## Challenge
Rewrite the listing from the line with "The width and height of the screenshot is (364, 494)." to the line with "pyautogui.click(x=840, y=42)", changing "trash icon" to "delete icon" and keeping everything else the same. Return only those lines.
--- --- ---
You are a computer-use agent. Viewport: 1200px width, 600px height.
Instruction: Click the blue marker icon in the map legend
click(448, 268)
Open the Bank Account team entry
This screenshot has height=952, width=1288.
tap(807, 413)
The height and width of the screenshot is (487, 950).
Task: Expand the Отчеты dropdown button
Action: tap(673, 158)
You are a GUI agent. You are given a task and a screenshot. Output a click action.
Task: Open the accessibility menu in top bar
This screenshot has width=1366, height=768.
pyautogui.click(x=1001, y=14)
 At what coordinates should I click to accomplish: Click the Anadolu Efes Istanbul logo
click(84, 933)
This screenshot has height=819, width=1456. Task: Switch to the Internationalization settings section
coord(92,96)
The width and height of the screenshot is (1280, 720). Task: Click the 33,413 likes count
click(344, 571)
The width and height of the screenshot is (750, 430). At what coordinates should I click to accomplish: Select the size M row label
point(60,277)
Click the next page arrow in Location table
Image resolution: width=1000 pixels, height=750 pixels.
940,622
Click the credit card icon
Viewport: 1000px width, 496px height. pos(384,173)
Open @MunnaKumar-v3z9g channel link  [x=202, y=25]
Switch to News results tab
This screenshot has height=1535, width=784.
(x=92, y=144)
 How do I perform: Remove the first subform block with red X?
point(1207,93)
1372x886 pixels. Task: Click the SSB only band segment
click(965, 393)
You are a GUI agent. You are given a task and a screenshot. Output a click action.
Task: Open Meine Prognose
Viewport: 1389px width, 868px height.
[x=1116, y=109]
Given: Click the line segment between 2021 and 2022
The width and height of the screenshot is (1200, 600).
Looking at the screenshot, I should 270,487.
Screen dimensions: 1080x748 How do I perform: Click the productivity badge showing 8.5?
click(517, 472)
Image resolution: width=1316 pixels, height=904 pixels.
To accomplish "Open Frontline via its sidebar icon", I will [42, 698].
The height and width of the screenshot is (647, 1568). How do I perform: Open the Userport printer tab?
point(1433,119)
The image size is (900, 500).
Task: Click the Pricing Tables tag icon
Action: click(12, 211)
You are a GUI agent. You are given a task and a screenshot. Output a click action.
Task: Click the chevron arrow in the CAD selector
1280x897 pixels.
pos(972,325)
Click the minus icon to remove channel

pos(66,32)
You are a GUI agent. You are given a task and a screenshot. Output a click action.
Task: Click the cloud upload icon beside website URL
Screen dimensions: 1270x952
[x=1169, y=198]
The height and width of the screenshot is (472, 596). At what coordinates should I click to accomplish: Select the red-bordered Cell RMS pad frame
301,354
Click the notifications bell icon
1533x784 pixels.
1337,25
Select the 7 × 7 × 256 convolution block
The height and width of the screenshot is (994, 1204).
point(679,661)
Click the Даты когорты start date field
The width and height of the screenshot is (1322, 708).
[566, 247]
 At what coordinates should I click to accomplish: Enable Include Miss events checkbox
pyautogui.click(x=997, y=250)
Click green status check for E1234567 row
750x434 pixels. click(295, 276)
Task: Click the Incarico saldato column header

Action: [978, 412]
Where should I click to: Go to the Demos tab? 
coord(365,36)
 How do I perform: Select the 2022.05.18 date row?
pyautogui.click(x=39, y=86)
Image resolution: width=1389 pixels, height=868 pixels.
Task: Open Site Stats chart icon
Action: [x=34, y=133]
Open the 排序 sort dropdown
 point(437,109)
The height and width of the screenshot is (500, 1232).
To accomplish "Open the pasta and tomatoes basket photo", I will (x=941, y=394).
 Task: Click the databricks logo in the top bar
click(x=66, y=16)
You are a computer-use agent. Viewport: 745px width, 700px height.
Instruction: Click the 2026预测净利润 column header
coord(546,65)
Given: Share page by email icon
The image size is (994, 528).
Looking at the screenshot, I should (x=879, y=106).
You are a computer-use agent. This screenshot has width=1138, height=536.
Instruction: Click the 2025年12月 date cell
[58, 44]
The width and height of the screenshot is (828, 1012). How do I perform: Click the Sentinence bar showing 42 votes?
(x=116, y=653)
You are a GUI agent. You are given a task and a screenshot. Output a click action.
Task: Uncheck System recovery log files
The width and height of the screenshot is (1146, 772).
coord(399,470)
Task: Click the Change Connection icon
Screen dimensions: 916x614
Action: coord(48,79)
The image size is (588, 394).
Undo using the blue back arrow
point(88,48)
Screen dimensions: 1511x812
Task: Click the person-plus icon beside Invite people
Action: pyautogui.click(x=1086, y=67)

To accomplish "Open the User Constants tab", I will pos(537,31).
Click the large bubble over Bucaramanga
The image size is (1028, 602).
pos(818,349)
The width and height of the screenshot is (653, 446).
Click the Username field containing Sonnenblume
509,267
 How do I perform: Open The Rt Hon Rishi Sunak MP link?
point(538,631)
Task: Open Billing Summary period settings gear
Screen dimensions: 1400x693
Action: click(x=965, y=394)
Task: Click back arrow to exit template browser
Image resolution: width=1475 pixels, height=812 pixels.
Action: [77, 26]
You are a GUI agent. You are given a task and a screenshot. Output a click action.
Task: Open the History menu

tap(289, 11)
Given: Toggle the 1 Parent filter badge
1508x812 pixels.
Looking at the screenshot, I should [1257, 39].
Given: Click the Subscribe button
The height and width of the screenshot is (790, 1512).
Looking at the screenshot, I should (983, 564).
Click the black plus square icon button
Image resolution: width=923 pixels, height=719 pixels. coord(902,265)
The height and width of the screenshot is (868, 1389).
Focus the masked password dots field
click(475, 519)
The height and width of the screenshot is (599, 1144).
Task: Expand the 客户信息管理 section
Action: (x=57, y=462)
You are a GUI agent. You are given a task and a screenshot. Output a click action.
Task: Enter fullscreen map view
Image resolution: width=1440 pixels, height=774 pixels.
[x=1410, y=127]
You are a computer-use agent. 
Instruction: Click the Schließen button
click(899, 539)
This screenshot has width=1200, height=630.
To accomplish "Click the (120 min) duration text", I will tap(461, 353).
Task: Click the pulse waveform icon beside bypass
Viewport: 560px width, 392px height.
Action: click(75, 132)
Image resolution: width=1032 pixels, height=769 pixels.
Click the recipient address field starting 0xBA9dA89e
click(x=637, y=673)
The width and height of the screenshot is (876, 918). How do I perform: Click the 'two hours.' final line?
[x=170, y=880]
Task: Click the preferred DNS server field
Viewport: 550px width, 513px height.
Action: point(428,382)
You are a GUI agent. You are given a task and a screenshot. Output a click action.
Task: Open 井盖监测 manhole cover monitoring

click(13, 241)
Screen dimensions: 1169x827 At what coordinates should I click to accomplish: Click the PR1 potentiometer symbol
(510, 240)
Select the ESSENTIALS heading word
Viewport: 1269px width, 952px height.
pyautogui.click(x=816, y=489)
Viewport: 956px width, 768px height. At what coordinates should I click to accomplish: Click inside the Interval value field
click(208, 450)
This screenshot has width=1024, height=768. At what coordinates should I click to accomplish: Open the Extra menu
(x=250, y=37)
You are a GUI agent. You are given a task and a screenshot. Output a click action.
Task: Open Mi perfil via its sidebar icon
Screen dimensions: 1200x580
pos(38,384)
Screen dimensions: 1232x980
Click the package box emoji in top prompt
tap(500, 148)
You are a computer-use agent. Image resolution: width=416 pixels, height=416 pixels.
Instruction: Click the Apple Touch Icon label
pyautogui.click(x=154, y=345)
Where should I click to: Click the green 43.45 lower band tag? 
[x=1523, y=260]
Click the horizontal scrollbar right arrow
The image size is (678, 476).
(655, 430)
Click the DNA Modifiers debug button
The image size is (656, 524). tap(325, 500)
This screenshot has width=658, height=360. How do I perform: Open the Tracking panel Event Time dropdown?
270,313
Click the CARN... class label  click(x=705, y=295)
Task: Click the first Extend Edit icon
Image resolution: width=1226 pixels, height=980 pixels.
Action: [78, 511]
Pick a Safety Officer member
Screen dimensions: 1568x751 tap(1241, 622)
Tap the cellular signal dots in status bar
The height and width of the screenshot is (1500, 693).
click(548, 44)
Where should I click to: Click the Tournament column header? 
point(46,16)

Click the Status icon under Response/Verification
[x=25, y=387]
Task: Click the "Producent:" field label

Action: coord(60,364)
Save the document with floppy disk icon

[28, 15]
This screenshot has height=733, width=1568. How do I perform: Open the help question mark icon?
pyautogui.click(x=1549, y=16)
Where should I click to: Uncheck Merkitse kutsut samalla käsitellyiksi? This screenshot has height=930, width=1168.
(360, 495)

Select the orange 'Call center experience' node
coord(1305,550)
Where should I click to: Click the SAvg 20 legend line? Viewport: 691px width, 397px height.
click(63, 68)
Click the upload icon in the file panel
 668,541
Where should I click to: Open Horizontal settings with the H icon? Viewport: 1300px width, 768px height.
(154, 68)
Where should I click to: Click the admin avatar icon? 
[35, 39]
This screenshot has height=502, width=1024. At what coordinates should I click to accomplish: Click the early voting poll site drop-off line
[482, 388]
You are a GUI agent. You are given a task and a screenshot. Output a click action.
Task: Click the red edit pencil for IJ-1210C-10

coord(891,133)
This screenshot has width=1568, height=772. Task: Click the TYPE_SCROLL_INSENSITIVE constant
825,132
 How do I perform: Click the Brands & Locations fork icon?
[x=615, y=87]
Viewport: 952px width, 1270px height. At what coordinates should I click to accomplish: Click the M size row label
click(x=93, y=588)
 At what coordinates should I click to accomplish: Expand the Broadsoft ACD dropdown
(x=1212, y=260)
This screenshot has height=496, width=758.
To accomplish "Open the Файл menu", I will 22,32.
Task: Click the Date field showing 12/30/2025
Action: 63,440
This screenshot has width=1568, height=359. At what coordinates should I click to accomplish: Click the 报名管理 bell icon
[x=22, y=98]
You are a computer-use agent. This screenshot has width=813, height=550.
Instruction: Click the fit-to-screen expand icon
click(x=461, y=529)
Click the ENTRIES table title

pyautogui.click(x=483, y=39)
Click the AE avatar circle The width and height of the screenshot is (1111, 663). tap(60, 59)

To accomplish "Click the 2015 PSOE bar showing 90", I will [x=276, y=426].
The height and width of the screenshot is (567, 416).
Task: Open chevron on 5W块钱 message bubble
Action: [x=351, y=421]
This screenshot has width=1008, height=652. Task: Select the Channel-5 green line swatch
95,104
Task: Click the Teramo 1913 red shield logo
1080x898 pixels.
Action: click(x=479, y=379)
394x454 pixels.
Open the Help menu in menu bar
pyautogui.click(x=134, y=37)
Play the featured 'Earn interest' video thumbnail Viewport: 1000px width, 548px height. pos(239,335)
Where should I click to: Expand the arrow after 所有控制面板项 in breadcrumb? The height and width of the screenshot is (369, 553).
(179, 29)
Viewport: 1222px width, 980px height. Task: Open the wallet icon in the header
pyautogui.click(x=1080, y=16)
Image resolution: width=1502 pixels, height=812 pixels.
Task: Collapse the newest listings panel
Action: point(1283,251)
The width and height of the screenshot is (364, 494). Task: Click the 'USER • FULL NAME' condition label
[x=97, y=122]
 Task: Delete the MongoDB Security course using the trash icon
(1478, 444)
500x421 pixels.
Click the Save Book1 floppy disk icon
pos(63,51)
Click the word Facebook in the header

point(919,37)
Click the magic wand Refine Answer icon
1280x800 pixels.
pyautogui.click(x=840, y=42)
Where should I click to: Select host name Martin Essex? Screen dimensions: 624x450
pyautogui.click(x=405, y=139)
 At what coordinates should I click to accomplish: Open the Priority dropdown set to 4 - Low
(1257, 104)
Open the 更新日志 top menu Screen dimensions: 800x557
--- --- ---
## Complete answer
The width and height of the screenshot is (364, 494). Task: Click the 'USER • FULL NAME' condition label
[x=97, y=122]
 Task: Delete the MongoDB Security course using the delete icon
(1478, 444)
500x421 pixels.
Click the Save Book1 floppy disk icon
pos(63,51)
Click the word Facebook in the header

point(919,37)
Click the magic wand Refine Answer icon
1280x800 pixels.
pyautogui.click(x=840, y=42)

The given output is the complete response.